See story below: “Richmond, Calif., Mayor Gayle McLaughlin asked O’Reilly to drop a lawsuit the company filed against her city’s new business-license fee, which would cost the refinery millions.”

CEO stands up for Chevron

By DAVID R. BAKER SAN FRANCISCO CHRONICLE

May 27, 2009, 10:27PM

 

photo

Paul Sakuma AP

Gayle McLaughlin, mayor of Richmond, Calif., and Emergildo Criollo, of Amazon Watch, share the spotlight Wednesday with a sign poking fun at Chevron’s current ad campaign. The company is suing Richmond over a business-license fee, and Criollo is party to a suit against Chevron in Ecuador.

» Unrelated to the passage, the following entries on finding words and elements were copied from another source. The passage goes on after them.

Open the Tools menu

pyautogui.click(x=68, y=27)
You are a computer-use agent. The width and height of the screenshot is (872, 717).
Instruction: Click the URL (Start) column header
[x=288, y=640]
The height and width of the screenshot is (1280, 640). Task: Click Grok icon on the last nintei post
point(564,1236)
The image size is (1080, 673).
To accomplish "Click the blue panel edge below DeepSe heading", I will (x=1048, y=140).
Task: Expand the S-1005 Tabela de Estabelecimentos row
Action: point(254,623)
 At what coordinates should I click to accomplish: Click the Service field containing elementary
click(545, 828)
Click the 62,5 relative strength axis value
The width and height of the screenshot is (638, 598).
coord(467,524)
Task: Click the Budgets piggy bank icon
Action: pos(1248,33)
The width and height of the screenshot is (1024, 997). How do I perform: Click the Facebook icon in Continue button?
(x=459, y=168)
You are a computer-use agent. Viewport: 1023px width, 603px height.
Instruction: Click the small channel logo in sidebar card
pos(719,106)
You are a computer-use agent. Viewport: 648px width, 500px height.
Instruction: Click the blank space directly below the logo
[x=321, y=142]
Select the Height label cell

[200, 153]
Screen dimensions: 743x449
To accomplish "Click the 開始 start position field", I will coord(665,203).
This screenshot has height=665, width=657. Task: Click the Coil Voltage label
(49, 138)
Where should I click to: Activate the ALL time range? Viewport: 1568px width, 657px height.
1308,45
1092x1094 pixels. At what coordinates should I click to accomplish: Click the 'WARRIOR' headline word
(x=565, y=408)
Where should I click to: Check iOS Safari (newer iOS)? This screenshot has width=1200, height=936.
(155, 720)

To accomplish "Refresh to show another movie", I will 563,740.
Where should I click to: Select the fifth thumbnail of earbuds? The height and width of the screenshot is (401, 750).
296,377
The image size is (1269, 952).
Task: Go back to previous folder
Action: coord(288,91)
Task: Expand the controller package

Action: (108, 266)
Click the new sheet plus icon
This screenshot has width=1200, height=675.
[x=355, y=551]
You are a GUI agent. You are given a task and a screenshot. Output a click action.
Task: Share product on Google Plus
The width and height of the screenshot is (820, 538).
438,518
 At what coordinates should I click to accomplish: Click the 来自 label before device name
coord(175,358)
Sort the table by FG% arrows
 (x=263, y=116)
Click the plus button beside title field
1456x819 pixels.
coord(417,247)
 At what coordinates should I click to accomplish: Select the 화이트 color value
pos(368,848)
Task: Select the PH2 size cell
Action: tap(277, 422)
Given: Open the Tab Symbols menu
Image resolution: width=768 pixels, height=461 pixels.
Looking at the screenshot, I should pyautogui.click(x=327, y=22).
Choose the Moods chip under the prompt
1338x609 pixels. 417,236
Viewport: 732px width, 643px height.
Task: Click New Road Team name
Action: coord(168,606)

SAN RAMON, CALIF. — Activists took aim at Chevron Corp.’s human rights record Wednesday during the oil company’s annual shareholder meeting — and Chief Executive Officer David O’Reilly fired right back.

In a series of cordial but tense exchanges, critics accused Chevron of fouling the environment, endangering health and supporting repressive governments, while O’Reilly repeatedly came to the company’s defense.

The debate, held inside Chevron’s San Ramon headquarters, jumped from continent to continent, touching on controversies surrounding the company’s actions in Kazakhstan, Nigeria, the Philippines and California.

Several speakers at the meeting urged Chevron to settle a long-running pollution lawsuit in Ecuador that could cost the company $27 billion. Protesters outside echoed that point, waving barrel-shaped signs that read “Clean up, pay up Chevron.”

“We say today that Chevron Corp. must take responsibility for this contamination,” said Emergildo Criollo, one of the Ecuadorans suing the company. He told shareholders that he had lost two children and one aunt to health problems he blames on oil-field contamination.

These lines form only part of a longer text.